Der Roman ist jedoch weniger eine komplexe Charakterstudie als ein satirisches Märchen. Barbara, ebenso wie die beiden erwachsenen Kinder des Ehepaars, dienen hauptsächlich als Stichwortgeber für den Protagonisten.

Obgleich Barbara, wie im Romantitel versprochen, tatsächlich nicht stirbt, gelingt es der Autorin auch nicht, sie wirklich zum Leben zu erwecken. Ein paar Mal deutet Bronsky an, dass die Ehepartner, beide mit osteuropäischen Wurzeln, auf grundverschiedene Art mit dem Gefühl der Fremdheit umgehen, jedoch vertieft sie das Thema nicht. Sinnbildlich dafür steht der Borschtsch, den sich Barbara wünscht und den ihr Herr Schmidt als Liebesbeweis zubereitet, obwohl ihm diese Heimattümelei peinlich ist. Ist es einem Gefühl der Entfremdung geschuldet, dass Barbara eines Tages so unvermittelt aus dem Leben fällt?
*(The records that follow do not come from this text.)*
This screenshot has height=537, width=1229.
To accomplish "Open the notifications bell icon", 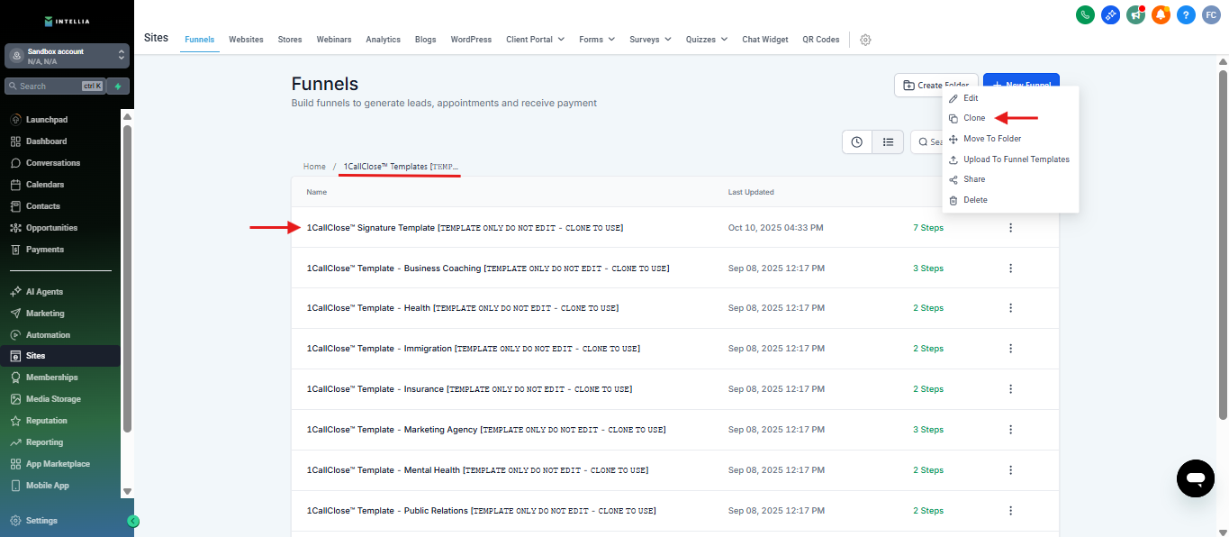I will [1161, 14].
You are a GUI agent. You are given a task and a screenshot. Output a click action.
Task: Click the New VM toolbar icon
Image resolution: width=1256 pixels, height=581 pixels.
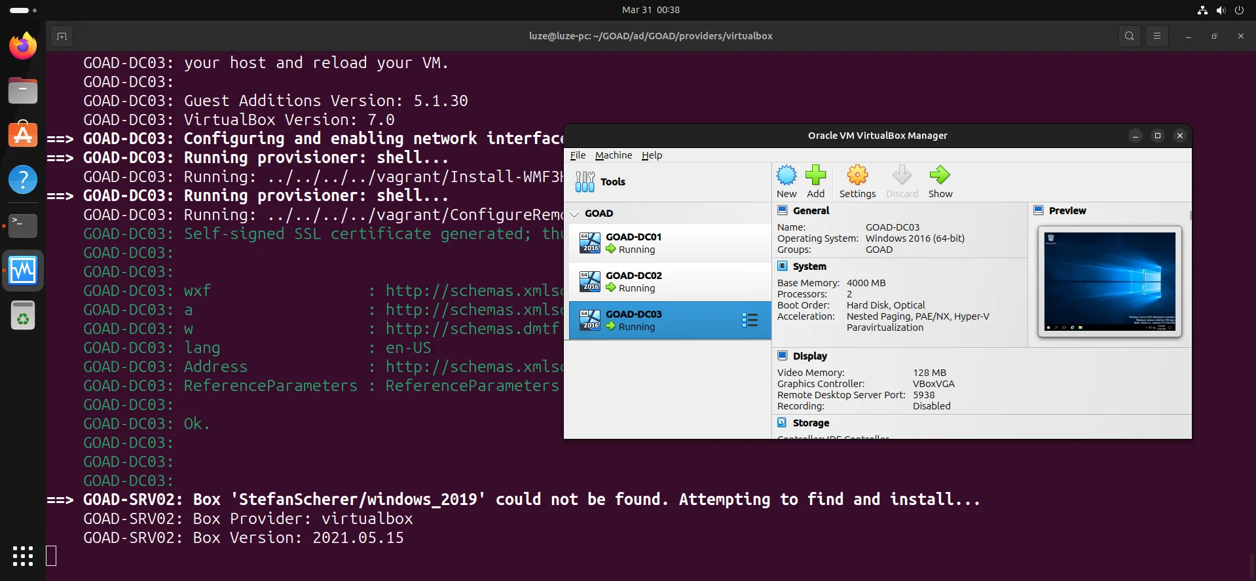[786, 176]
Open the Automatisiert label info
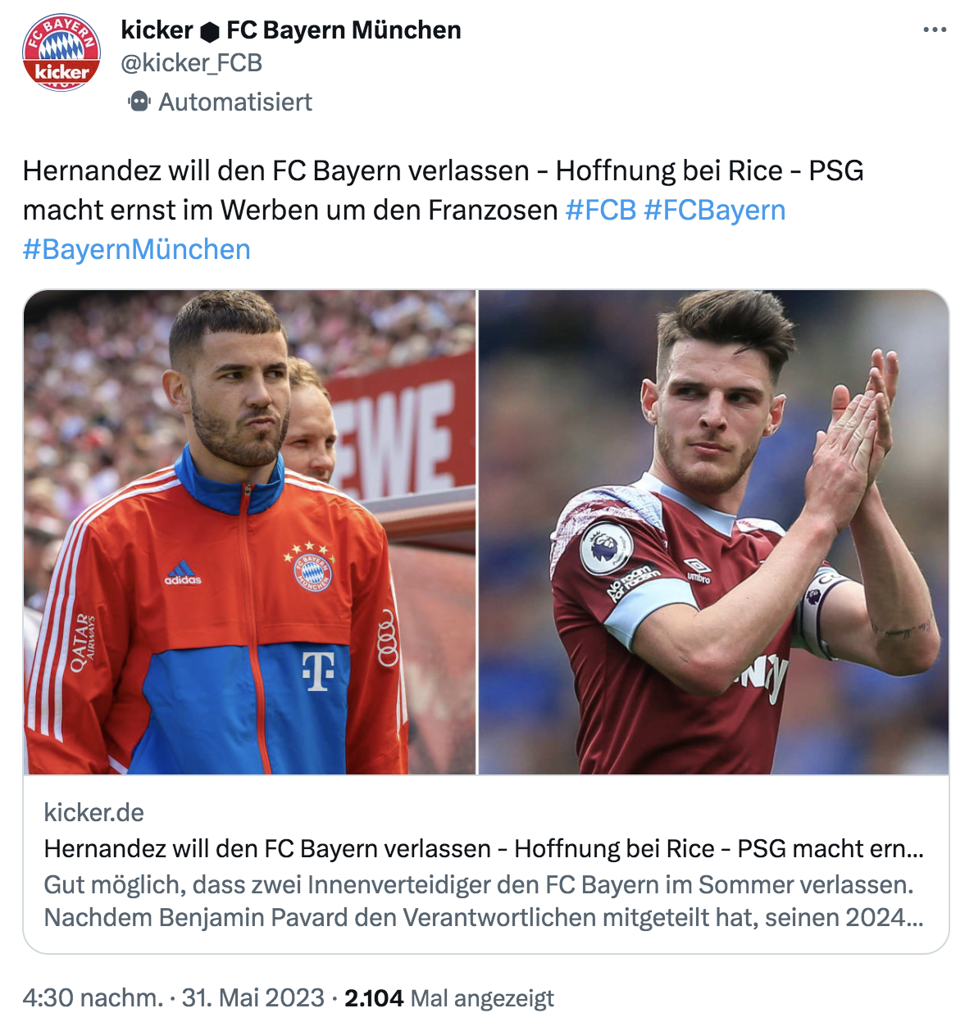The image size is (974, 1031). pos(235,102)
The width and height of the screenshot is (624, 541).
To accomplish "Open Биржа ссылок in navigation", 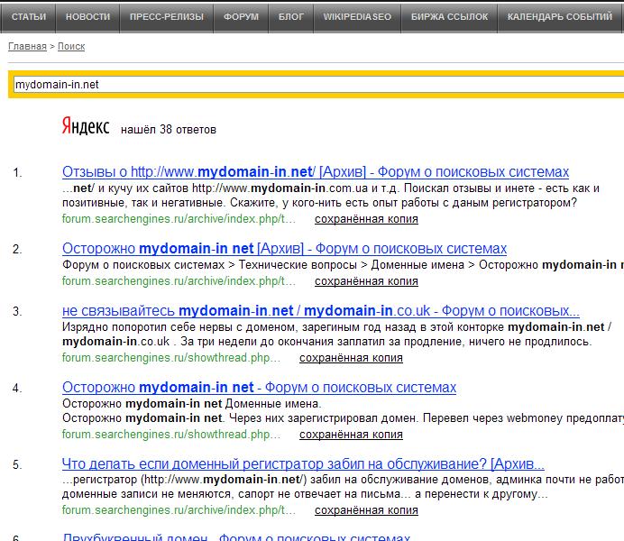I will 448,17.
Erst nach und nach entwickelt der Roman einen faden Beigeschmack.

Anfangs stört es nicht, dass Bronsky an der Oberfläche verharrt, denn ihre Pointen sind treffsicher gesetzt, der Rhythmus stimmt und das macht die Geschichte, wenn auch nicht besonders tiefgründig, doch unterhaltsam. Erst nach und nach entwickelt der Roman einen faden Beigeschmack. Am Ende fällt das Konstrukt dann vollends in sich zusammen wie ein – aufgepasst Wortspiel – Soufflé, wenn Bronsky anstatt Satire plötzlich Friede, Freude, Eierkuchen serviert. Um die gestörte Dynamik der Familie aufzulösen, führt die Autorin nämlich einen Deus ex Machina in die Geschichte ein, der jedoch so unvermittelt auftaucht, dass er aufgesetzt wirkt. So vorhersehbar das alles angelegt war, so unvermittelt folgt die Katharsis. Aus pechschwarz wird rosarot und aus bitterböse moralinsauer.
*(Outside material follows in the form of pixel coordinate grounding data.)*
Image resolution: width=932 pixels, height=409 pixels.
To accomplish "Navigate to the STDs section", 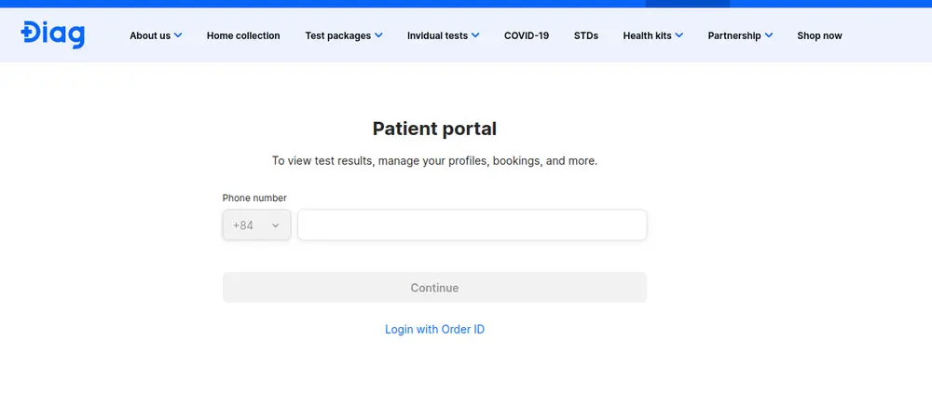I will click(x=586, y=35).
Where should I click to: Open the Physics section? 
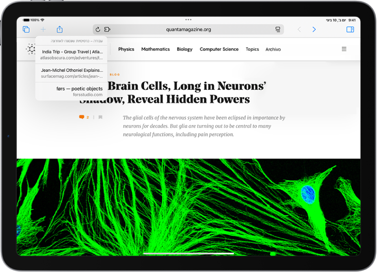pos(126,49)
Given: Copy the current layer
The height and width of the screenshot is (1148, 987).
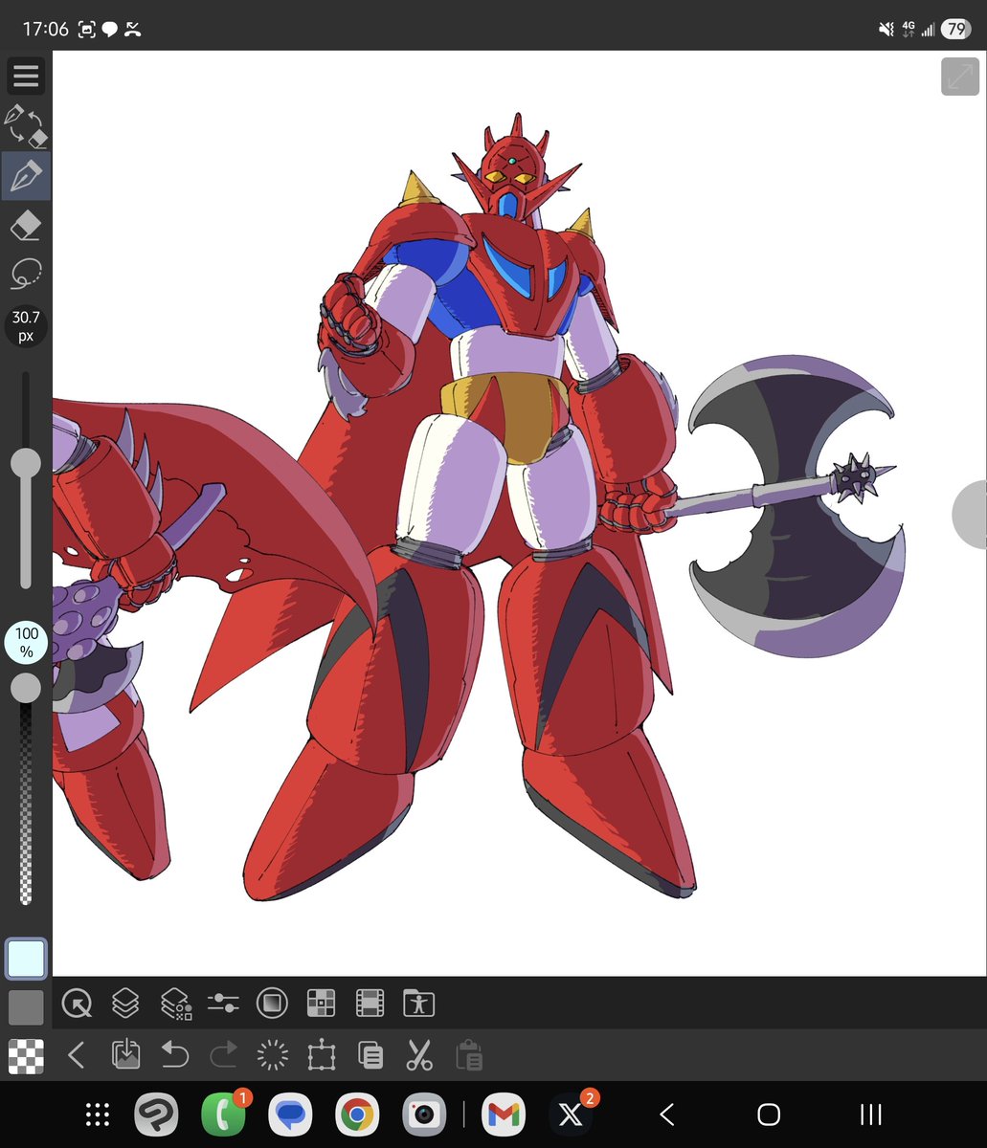Looking at the screenshot, I should coord(370,1055).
Dadurch, dass Bronsky ihren Protagonisten rehabilitieren will, lädt sie erst dazu ein, sein Verhalten moralisch zu bewerten und entzieht so ihrer Geschichte die Grundlage. Denn Herr Schmidt ist kein liebenswertes Ekel, er ist ein Mensch, dessen Verfehlungen nicht durch eine symbolische Wiedergutmachung aus der Welt zu schaffen sind. Gerade so als müsse man einem Mann, der seiner Familie jahrzehntelang das Leben zur Hölle machte, vergeben, bloß weil er so luftigen Sandkucken backen kann.

Alina Bronsky: Barbara stirbt nicht. Kiepenheuer & Witsch, 256 Seiten.